Black studied first at Princeton and then, as a graduate student, at the University of Virginia. While at the latter, he was introduced to the Gothic, and his own particular interest in parodies and burlesques of the Gothic was roused by Professor Archibald Shepperson, author of The Novel in Motley: A History of the Burlesque Novel in English (1936), which contained a chapter on Gothic Nonsense. In 1942, therefore, when the need to preserve the collection became pressing, and in order to establish a public, scholarly resource, Black gave the collection to the University of Virginia, where it is now housed in the Special Collections Department of the Alderman Library. In addition to maintaining the collection, in the years since then the Special Collections Department has, 'through purchase and gift', made significant additions.

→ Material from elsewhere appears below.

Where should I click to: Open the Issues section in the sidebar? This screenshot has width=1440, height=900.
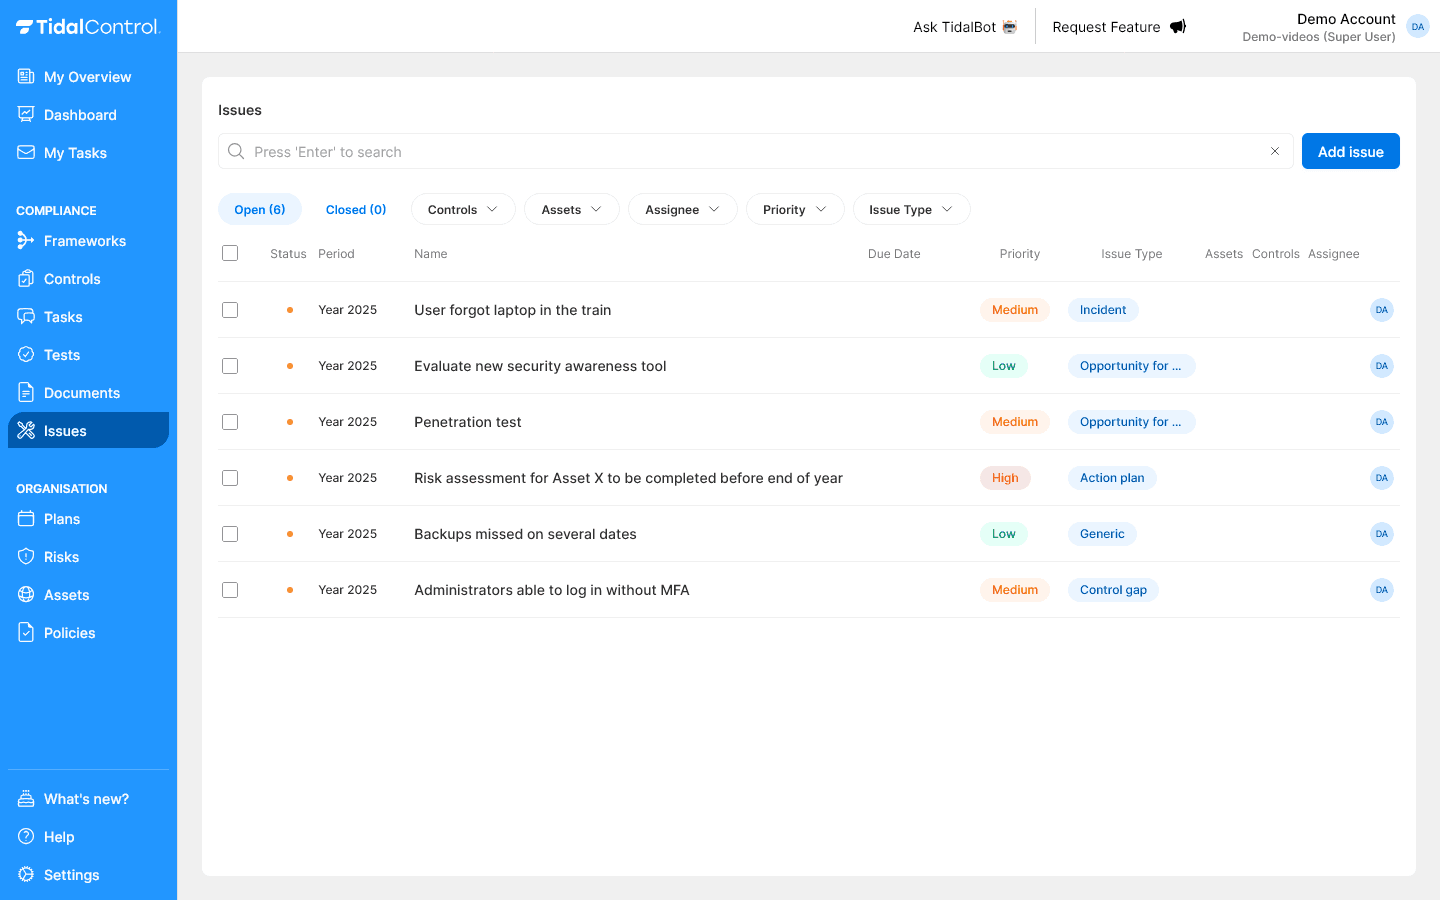pyautogui.click(x=64, y=430)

Parts 3 & 4: Ann Radcliffe and her Imitators
Described as a 'mighty enchantress' and 'the Shakespeare of Romance Writers', Ann Ward Radcliffe is the most important of the Gothic novelists, routinely credited by her contemporaries with having inaugurated a new 'school' of fiction. Her novels of suspense, sublime scenery, exquisite terror (conjured by protagonists and readers from hints, signs and possibilities) and the explained supernatural, with their remarkable heroines of sensibility and powerful villains, were enormously popular. They inspired a host of followers, imitators, and plagiarists attempting to take advantage of the almost insatiable demand for her work. This section contains all five of the novels Radcliffe published in her lifetime (all are first editions) and the most important of the writers who (in the novels included here) followed closely in her tracks. There are works by James Boaden, Elizabeth Bonhote, Eliza Bromley, Mary Charlton, Hannah Cowley, T. J. Horsley Curties, Catherine Cuthbertson, Sarah Green, J. M. H. Hales, Ann Julia Hatton, Elizabeth Helme, Anthony Holstein, Mrs Isaacs, Sarah Landsdell, Mary Meeke, Mary Pickard, Mary Ann Radcliffe, Mary Robinson, Regina Maria Roche, Rosalia St. Clair, Catharine Selden, Eleanor Sleath, Catherine Smith, Charlotte Smith, Louisa Stanhope and Sarah Wilkinson, along with novels by anonymous writers.

Despite the growing interest in 'non-canonical' Gothic authors and in the genre as a whole, most accounts of the Gothic still focus on 'canonical' authors. There is, for example, no extended study of the literary exchanges between Ann Radcliffe or Matthew Lewis and their followers. Aside from William W. Watt's fifty-four page monograph, there are few discussions of Gothic chapbooks or their illustrations. Even key writers of the genre, such as Catherine Cuthbertson, Regina Maria Roche and Charlotte Dacre have seldom been the object of extended critical discussion. Despite recent work, Dorothy Blakey's now outdated The Minerva Press (1939) remains the only book-length study of the most important of the circulating libraries and presses that 'fed' the Gothic craze. Although there have been important studies of Gothic conventions, discourses and preoccupations, most rely on only a small sample of texts. One of the hopes of the editors of this microfilm collection is that it will provide the catalyst to redress this situation.